- Born: Philadelphia, Pennsylvania
- Occupation: Playwright, screenwriter, actor
- Genre: Fiction, drama
- Spouse: Margaret Ladd
- Children: Katherine, Michael

= Lyle Kessler =

American dramatist

Lyle Kessler (born April 11, 1936) is an American playwright, screenwriter and actor, best known internationally for his 1983 play Orphans.

==Career==

===Actor===
Born in Philadelphia, Kessler began his career as an actor. His first professional appearance was in the Philadelphia premiere of the play Waiting for Godot, appearing opposite Bruce Dern. He has subsequently appeared in several films, including James Dean (portraying Lee Strasberg, under whom he had studied at the Actors Studio).

===Writer and director===
Kessler studied acting with Lee Strasberg and was accepted into the Director's Unit of the Actors Studio, where he wrote and directed his first one act play, The Viewing, which he subsequently directed at the Lucille Lortel Theater in New York.

====Playwright====
Kessler's most well known plays include his first full-length work, The Watering Place, and Orphans.

The Watering Place (written in 1969) premiered on Broadway and starred Shirley Knight and William Devane.

Orphans (1983) was directed by Gary Sinise and opened at Chicago's Steppenwolf Theatre before starting its successful Off Broadway run. Albert Finney won the Olivier Award for his performance in the London West End production of Orphans.

Kessler's other plays include:
- Perp (2019) premiering at The Barrow Group in March 2019, directed by Lee Brock
- House on Fire (2018) which premiered at Palm Beach Dramaworks, directed by Bill Hayes
- Robbers (1987) which has been performed at the Long Wharf Theatre in New Haven, Connecticut starring Judd Hirsch
- Possession (1976) which was premiered by the Ensemble Studio Theatre, directed by James Hammerstein.
- Unlisted which was performed at the Tiffany Theatre in Los Angeles starring Charles Robinson.
- Burning Bright
- The Family Circle
- The Engagement
- The Viewing (production 1967, Theatre de Lys)

Kessler was awarded a Rockefeller Foundation Playwriting Grant for his play The Watering Place and won the New York State Council on the Arts Playwriting Award for his play Burning Bright.

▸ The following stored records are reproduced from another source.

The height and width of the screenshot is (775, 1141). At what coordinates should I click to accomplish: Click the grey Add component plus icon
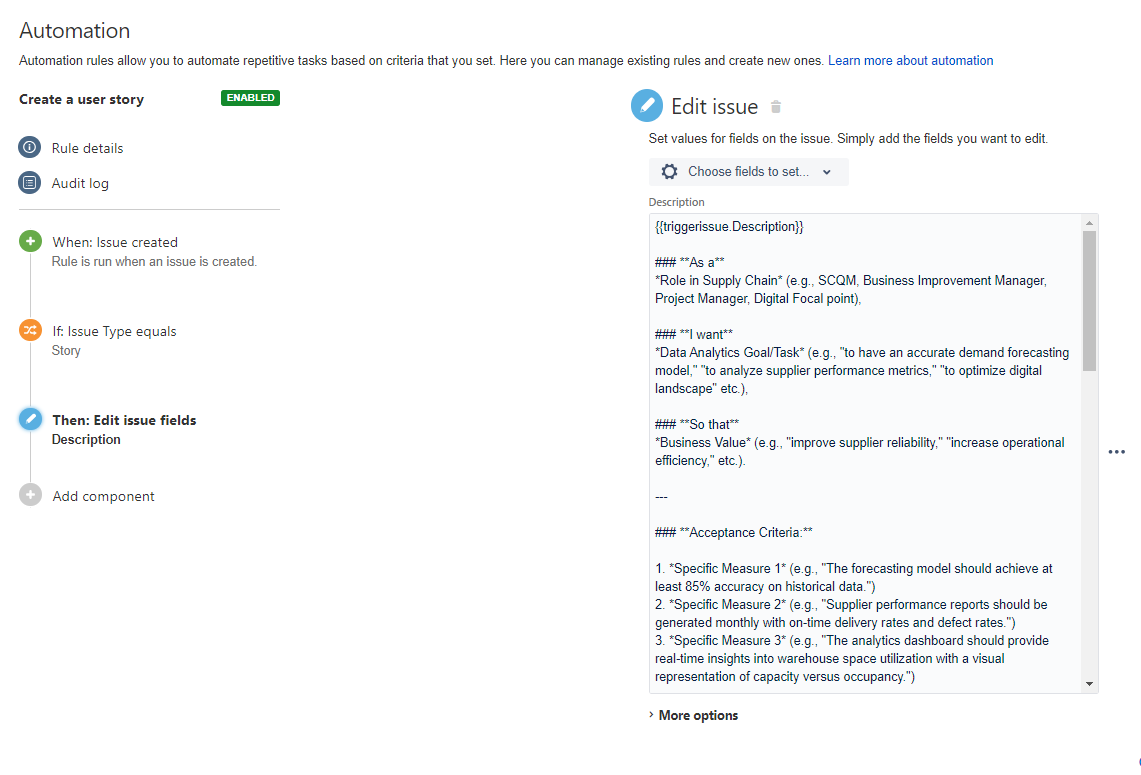tap(30, 495)
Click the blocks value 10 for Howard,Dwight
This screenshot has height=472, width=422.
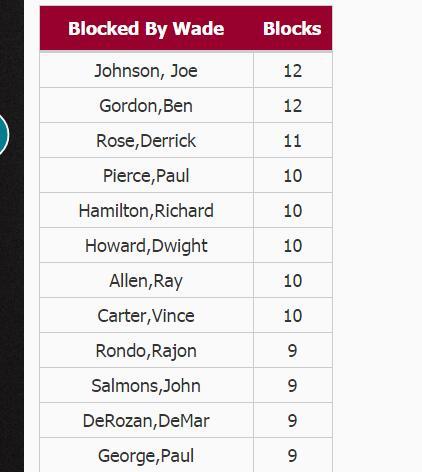click(x=293, y=246)
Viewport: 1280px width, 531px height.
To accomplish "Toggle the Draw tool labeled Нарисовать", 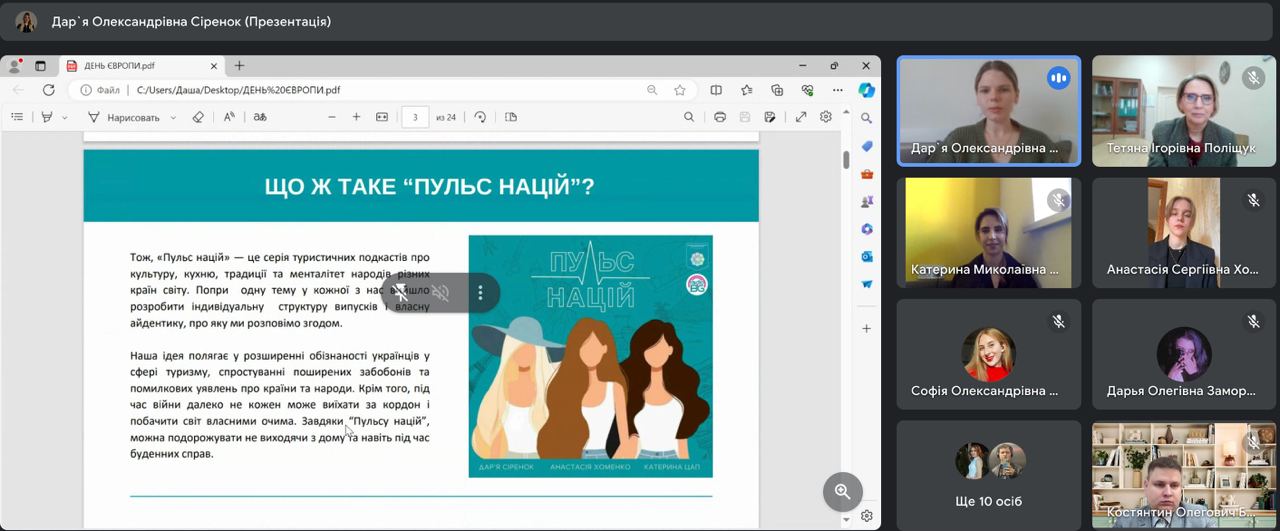I will [x=124, y=117].
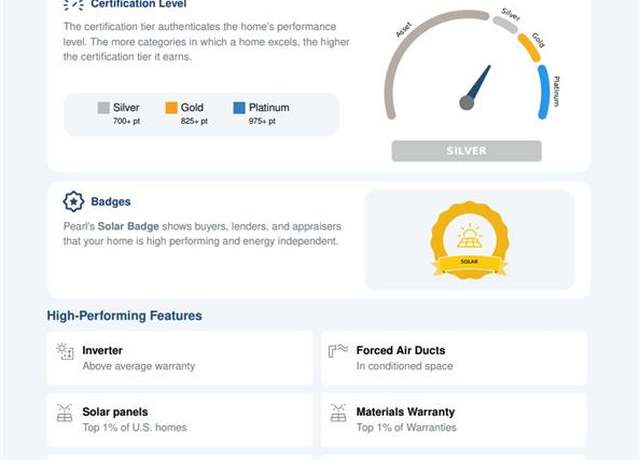Click the Forced Air Ducts icon
Image resolution: width=640 pixels, height=460 pixels.
point(338,351)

His plays have been published by Random House, Grove Press and Samuel French Inc.

====Films====
Kessler's play Orphans has been made into a film of the same name. Directed by Alan J. Pakula, the film version of Orphans starred Matthew Modine and Albert Finney.

He has also written:
- The Saint of Fort Washington, for which he was executive producer.
- Gladiator
- Touched, in which he also acted.

===Other activities===
Kessler and his wife, actress Margaret Ladd, are founders of the Imagination Workshop located at the UCLA Neuropsychiatric Institute. This workshop brings together actors, writers and directors who create scenes and original plays to be performed by psychiatric patients, veterans and "at risk" students in the L.A Public Schools. In 1998 they won the Ovation Award "for their excellence in using theatre to impact and involve a community."

Kessler and Mark Rydell co-moderate the Writer/Directors Unit of the Actors Studio West at Greenway Court Theatre. Kessler served as the director of the Sundance Screenwriter's Lab. He also participated in the Sundance Screenwriters Conference in Hungary, working with writers from all over Eastern Europe.

==Professional seminar==
In 2009, Kessler, working with actor Martin Landau and director Mark Rydell, teamed up to produce an education seminar, the Total Picture Seminar, a two-day event covering the disciplines of acting, directing and writing for film.